Agora como diria a senhora minha mãe “há que torcer o bico ao prego”. Porque é isso mesmo a “pantomima socrática” em que vivemos. Só que aos que são assim tão capazes de tanta torção da verdade a minha mãe chamava vulgarmente de “pantomineiros”.
Porque cata-ventos, completamente sem rumo e sem projecto, já todos ou quase tínhamos claramente percebido que o Governo do Engenheiro era. O homem é mesmo também, e para além de outras, um adepto da marca Nike, do “Just do it” (não da deusa Nike que esta era mesmo a Deusa da Vitória e o nosso excelso civilista vai-nos levando alegremente para a derrota…!).
As falas do nosso Sócrates são, pois, um manancial que perdurará nos anais como uma verdadeira e inultrapassável “elegia da mentira”.
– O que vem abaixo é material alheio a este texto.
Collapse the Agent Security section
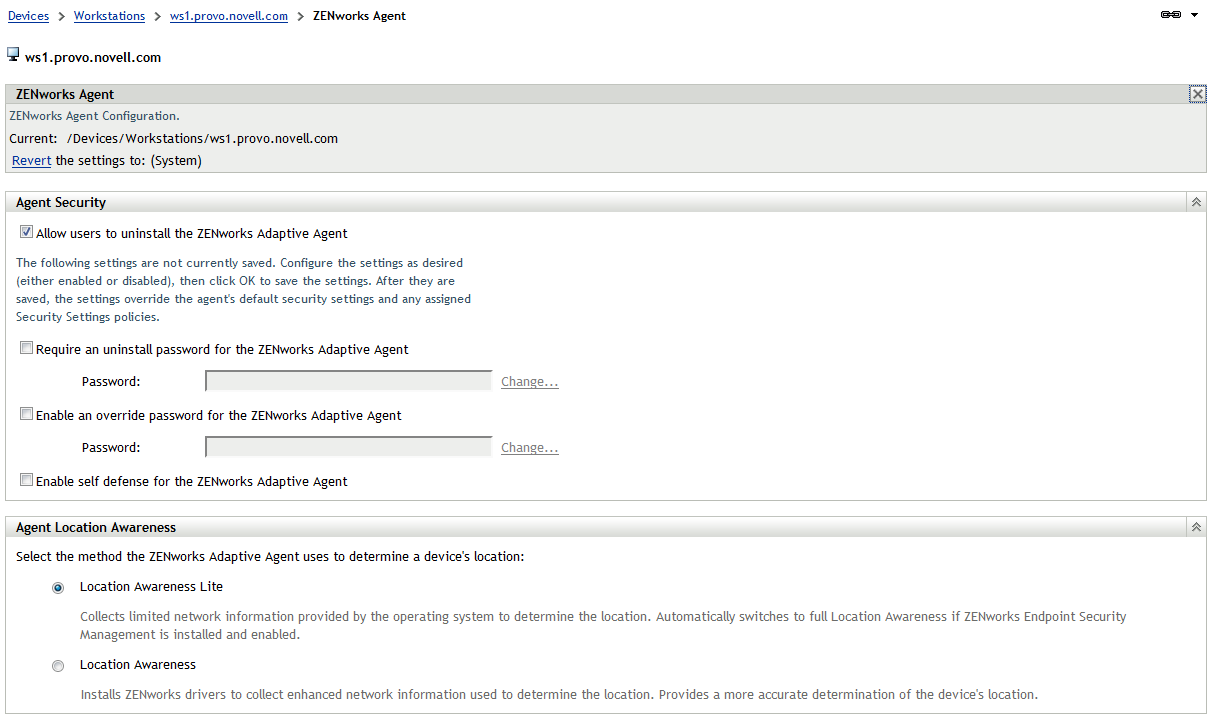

Nota do Sagrado: Felizmente que vamos ter entre nós o lídimo representante de “Outra Verdade”. Aquela que é capaz de nos fazer chegar mais longe e mais alto. Que trará valores intemporais e de transcendência. Que pode regar os espíritos crentes e não-crentes com a esperança de um outro viver, da bondade dos seres, da dignidade da pessoa humana, e da justiça para com os desprezados e humildes. Portugal pode e deve escutar nesta hora difícil a mensagem de caridade e de cristianismo que sempre lhe permitiu ser uma Nação ímpar e universal. E é nestes momentos de enorme dificuldade que a esperança dos portugueses tem de ir buscar o seu fundamento num verdadeiro renascimento espiritual, fundado em valores perenes e inquebráveis. Seja pois bem-vindo o Papa Bento XVI ao nosso Portugal.